Given problem 1 >> Can you convert everything from the line containing "Open the Brave" down to the end of the records into a JSON list of strings, one string per line, with blank lines omitted?

Source passage >>
════
2.1. Experimental Structure

The test structure was a 4 × 1.5 m² 5-ply 175 mm thick CLT panel made of Canadian black spruce of machine stress rated grade 1950f-1.7E in parallel layers and visual grade No. 3 in perpendicular layers with density of 520 kg/m³. At the initial stage, two CLT slabs were nailed together by a thin wooden panel (c.f. Figure 1a) and they were placed on a standardized sound insulation measurement console. However, this weak connection between two CLT panels resulted in a low stiffness coupling between two slabs and the imperfect simply supported boundary conditions of the measurement console makes the CLT floor easily “jump up” when there is an external excitation. In a real building construction, these problems can be resolved by adding a top layer on the CLT bare floor, which can add mass on CLT and, subsequently, enforce the connection between two CLT leaves. Consequently, due to the weak connection between two assembled CLT panels and the imperfect boundary conditions in the sound insulation laboratory, only the first eigen-mode can be extracted from the measurements, which cannot provide enough information to calibrate the established FE model. As a result, in order to easily extract more meaningful information, only one leaf of CLT floor was under investigation.
════
Data rows >>

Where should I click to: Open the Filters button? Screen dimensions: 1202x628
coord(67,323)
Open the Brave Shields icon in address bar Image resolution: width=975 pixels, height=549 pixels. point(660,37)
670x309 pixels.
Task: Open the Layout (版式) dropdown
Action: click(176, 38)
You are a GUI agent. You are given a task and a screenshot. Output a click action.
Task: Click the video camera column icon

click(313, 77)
════
Given problem 2 >>
Answer these questions about the experimental structure passage:
(a) How thick was the CLT panel?
(b) What density does the passage give for the CLT panel?
(c) Which eigen-mode could be extracted from the measurements?

Exercise answer 1 >>
[
  "Open the Brave Shields icon in address bar Image resolution: width=975 pixels, height=549 pixels. point(660,37)",
  "670x309 pixels.",
  "Task: Open the Layout (版式) dropdown",
  "Action: click(176, 38)",
  "You are a GUI agent. You are given a task and a screenshot. Output a click action.",
  "Task: Click the video camera column icon",
  "click(313, 77)"
]

Exercise answer 2 >>
(a) 175 mm
(b) 520 kg/m³
(c) Only the first eigen-mode